[Set problem]: Which lines contain the string "point"? Extract each of them, treating uppercase and lowercase as different.

[Lines of data]:

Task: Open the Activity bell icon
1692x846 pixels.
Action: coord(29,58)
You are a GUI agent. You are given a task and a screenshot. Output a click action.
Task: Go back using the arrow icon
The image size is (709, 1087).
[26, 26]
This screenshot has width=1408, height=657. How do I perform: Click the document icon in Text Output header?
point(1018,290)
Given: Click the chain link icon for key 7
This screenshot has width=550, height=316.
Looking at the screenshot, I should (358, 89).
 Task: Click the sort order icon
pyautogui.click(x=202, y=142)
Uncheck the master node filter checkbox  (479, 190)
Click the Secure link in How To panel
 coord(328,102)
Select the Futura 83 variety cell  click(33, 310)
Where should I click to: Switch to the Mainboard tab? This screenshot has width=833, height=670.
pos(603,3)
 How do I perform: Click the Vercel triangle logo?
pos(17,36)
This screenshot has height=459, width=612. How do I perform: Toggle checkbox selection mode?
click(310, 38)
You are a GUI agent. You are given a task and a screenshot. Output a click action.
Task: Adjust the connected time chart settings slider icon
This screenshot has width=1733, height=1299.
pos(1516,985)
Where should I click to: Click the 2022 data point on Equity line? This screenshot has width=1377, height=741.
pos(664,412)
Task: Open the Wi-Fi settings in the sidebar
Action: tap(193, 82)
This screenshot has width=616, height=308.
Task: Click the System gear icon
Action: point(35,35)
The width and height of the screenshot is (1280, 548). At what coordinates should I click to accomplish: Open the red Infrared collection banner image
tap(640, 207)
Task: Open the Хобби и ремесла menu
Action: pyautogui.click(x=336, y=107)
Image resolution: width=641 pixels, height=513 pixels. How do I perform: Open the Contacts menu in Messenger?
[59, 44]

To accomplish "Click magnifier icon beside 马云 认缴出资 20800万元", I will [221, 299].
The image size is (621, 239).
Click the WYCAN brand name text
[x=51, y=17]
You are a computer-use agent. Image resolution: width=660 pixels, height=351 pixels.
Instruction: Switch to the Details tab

[Expected answer]:
point(1018,290)
Where should I click to: Click the 2022 data point on Equity line? This screenshot has width=1377, height=741.
Action: point(35,35)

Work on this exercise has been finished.